Ce matin alors que je me rendais tranquillement à mon lieu de travail, ma tête s’est mise toute seule à dérouler un scénario bien « puant » de protection face à une situation qui me déstabilise.

Cette relation engage un paquet d’émotions, et l’ego s’en mêle, j’étais entrain de penser à ce que je pouvais faire pour blesser l’autre, le manipuler et se déroule alors des idées telles que le rendre jaloux, jouer la victime pour qu’il s’apitoie.

Et puis d’un coup, la lumière, est ce que j’avais envie de mettre cette énergie en place dans ce lien est ce que c’est là mes valeurs….et là clairement NON.

J’ai alors pris conscience à quel point sans m’en rendre compte j’avais laissé s’immiscer dans mon lien aux autres, des sentiments très éloignés et on ne peut plus nocifs.

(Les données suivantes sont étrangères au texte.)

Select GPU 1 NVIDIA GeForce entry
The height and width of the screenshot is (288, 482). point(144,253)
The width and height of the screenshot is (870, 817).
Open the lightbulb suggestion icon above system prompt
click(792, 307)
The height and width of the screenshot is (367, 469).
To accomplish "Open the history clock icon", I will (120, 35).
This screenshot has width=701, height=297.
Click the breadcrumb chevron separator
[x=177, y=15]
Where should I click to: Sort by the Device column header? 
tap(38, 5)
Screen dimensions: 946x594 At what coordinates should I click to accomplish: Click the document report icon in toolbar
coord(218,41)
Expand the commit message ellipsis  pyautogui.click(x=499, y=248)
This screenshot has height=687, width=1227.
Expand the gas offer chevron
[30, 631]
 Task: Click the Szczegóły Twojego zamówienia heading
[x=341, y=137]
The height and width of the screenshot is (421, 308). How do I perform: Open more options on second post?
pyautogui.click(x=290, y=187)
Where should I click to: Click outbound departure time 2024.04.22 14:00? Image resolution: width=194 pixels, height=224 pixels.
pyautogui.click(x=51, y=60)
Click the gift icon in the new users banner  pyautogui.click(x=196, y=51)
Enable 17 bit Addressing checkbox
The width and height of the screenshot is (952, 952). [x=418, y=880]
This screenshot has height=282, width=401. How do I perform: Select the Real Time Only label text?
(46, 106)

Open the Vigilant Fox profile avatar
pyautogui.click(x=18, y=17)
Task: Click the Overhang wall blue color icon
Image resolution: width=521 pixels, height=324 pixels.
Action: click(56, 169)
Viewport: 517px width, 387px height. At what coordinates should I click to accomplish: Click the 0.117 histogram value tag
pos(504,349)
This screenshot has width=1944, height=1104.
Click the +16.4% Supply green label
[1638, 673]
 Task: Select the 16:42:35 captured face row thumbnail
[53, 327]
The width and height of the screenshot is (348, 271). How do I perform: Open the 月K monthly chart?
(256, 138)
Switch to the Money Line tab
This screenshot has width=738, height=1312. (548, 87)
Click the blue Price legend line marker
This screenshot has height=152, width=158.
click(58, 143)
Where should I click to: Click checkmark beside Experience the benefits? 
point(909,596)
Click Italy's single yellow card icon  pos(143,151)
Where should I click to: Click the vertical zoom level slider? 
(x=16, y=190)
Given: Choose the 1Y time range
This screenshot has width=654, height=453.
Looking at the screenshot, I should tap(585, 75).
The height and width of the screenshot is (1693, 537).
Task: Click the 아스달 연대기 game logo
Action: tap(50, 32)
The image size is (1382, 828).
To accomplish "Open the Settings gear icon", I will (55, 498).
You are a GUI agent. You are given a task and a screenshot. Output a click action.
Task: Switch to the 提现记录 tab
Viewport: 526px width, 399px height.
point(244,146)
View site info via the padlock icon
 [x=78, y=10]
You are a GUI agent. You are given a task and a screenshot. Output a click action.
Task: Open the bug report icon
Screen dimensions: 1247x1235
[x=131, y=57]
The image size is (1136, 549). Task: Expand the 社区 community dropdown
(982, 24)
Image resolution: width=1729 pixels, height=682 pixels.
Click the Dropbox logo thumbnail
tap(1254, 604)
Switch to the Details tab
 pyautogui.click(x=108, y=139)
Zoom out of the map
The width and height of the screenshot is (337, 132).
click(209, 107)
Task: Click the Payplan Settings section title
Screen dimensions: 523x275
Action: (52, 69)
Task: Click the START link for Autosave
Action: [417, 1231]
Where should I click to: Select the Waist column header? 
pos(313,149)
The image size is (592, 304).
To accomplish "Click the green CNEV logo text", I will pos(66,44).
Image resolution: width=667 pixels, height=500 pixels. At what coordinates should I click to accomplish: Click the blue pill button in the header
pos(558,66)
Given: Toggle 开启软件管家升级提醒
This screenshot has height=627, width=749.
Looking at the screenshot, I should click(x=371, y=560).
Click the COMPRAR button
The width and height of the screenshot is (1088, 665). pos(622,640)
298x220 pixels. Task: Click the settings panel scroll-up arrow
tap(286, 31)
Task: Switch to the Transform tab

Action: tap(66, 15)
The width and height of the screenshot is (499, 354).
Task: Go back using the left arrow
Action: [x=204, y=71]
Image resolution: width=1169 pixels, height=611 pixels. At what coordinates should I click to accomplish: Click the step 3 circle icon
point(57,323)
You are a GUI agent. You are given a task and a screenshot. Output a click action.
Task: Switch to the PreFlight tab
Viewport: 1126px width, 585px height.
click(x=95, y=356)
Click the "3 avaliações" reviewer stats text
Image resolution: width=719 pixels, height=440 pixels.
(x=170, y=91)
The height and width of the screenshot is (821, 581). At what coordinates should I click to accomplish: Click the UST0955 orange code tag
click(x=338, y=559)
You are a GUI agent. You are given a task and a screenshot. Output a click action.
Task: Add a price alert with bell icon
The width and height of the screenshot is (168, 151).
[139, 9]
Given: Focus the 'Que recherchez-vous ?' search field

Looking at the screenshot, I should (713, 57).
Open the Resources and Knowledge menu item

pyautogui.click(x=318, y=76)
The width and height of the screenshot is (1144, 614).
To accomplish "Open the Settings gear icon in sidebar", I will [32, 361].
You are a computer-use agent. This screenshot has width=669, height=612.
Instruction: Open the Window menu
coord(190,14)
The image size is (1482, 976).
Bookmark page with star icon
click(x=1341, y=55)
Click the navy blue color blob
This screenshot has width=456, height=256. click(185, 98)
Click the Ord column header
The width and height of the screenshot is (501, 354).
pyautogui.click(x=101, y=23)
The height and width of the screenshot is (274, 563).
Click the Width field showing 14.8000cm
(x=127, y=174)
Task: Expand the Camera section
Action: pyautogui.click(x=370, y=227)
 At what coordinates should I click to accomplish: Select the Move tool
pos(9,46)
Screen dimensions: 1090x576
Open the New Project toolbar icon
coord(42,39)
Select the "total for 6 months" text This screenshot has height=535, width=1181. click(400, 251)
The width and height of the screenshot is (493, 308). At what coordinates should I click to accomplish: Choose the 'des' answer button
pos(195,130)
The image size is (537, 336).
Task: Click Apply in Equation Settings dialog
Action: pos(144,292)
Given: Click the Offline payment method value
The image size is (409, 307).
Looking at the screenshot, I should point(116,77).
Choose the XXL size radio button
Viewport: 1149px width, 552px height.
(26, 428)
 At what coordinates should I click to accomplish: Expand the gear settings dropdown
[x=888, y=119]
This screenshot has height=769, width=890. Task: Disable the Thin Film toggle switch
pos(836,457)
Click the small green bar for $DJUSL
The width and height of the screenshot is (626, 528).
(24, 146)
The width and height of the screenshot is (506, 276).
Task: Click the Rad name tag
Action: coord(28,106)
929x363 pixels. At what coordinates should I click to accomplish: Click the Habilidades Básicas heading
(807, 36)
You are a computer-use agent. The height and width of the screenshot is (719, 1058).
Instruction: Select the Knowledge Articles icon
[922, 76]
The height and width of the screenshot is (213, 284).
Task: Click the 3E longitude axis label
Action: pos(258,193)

Je me suis sentie tellement bête, j’ai ri de moi, de voir à quel point je m’étais embarqué dans des scénarios qui mettent bien à distance l’autre, des techniques de feinte pour ne pas aller voir mes émotions, m’entretenir dans des illusions et renoncer à ce que j’ai envie de vivre qui impliquerai que je me mettes à nue.
Et puis dans ces films on n’a les pleins pouvoirs, c’est nous qui décidons de ce qui se passe, pas dans la vraie vie, pas avec les émotions des autres, on ne peut pas faire semblant.